Reviews


Raves for Doug Jackson in “Brighton Beach Memoirs”

Rock of the family, with the world’s challenges weighing him down in near Willie Loman proportion, father Jack dispenses wisdom and knits the family together with honor, dignity and a love so quiet yet so intense it makes the audience ache to watch him. Doug Jackson gives a riveting, heart-rending performance as the family breadwinner, failing in health and almost overwhelmed by the responsibilities thrust upon him to deliberate. Jackson’s sophisticated, modulated portrayal substantiates the truth that far better acting occurs in stillness and silence than it does in chewing up lots of scenery. When Jackson’s Jack is in a scene, no one, on or off stage, takes his or her eyes off him.

Alexandra Bonifield, Pegasus News


As the patriarch Jack, theater vet Doug Jackson is a revelation. The greatest compliment I can give to an actor is that I lose the actor inside the character. This is one such performance. Grounding Jack with subtlety and realism, Jackson seems plucked from the late 1930s and presents a full-fledged three-dimensional character. It does not get much better than this.

Doug Dodasovich, The Edge, Dallas


Doug Jackson’s performance as Jack Jerome is first-rate. He exchanges lines with the other actors as if he’s known them for decades, and captures the character’s stress and responsibility as the family patriarch.

Carli Baylor, Theater Jones


Fortunately, Contemporary Theatre has an ace in the hole with Doug Jackson.
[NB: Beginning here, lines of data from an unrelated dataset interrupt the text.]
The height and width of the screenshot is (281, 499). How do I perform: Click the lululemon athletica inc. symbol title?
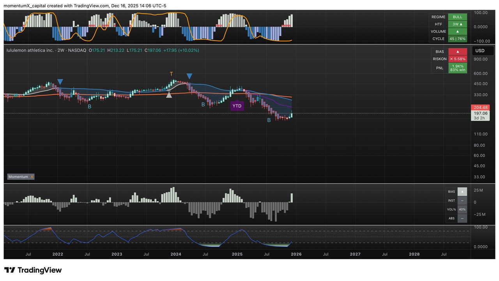coord(30,50)
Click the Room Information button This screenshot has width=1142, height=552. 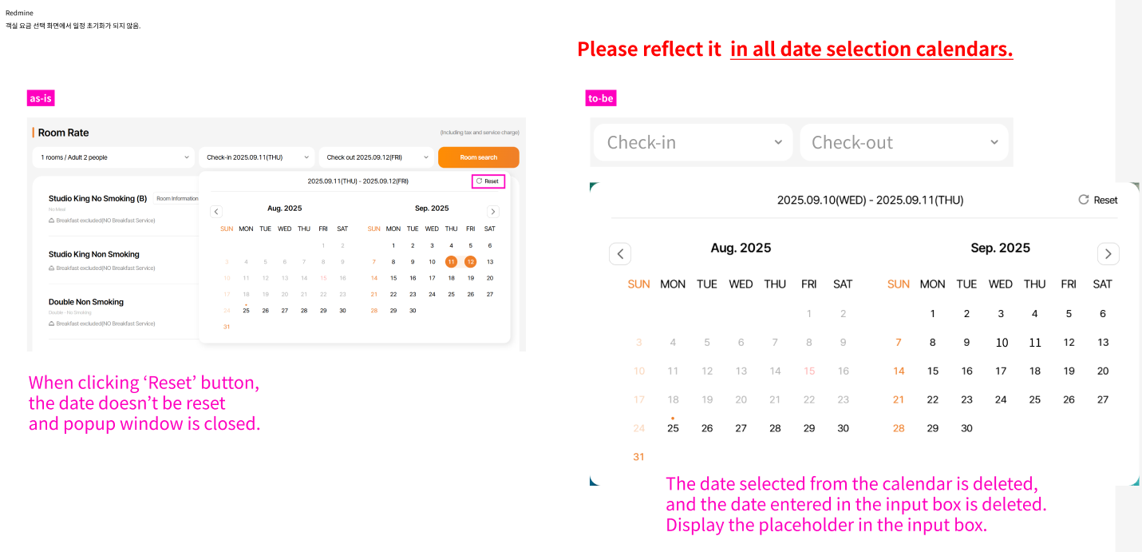tap(176, 199)
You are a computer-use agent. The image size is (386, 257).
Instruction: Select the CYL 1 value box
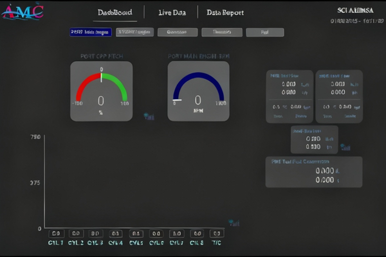(x=55, y=234)
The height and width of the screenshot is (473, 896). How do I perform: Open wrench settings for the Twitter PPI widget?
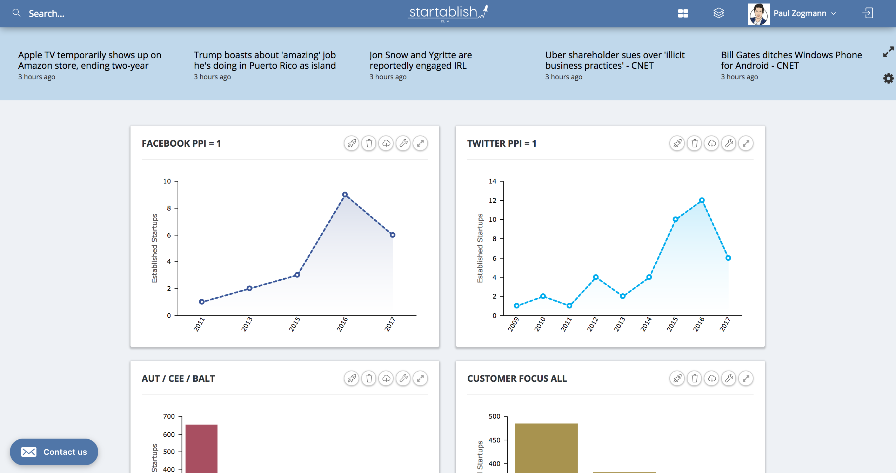pos(729,143)
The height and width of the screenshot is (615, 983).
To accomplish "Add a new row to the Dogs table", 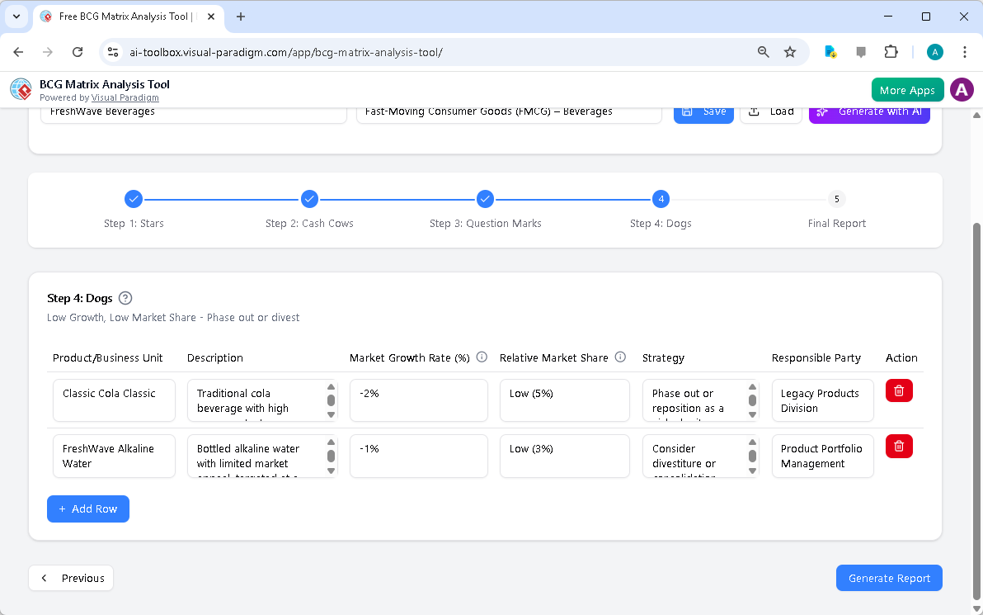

He brings undeniable experience and authority to his performance as Jack Jerome. Jackson’s Jack is not merely the wise patriarch, but also works as a masculine paragon for his sons to emulate. Cindee Mayfield plays Kate Jerome as worried and wary but never weary. The chemistry of these two create an illusion of a long marriage.

David Novinski, D Magazine


The only person that could top this sensational cast is Doug Jackson as the father. His Jack is so nuanced, so true, so absolutely convincing it seemed as though he wasn’t acting. His one scene with Will Christopher as he dispenses advice was so full of love and heartbreak, plus the weight of the world at being a disappointment to his own family, that I couldn’t stop crying. Yet throughout it all he still delivers some very funny lines, but they are painfully funny. This is a performance that as an audience member I will cherish forever. Mr. Jackson is a master of his craft and to see him paired up to Mr. Christoferson who also matched him in his level of honesty and complexity was theatre magic.

Mark-Brian Sonna, John Garcia’s The Column


In Contemporary’s production Cindee Mayfield and Doug Jackson are beautifully nuanced as Kate and Jack.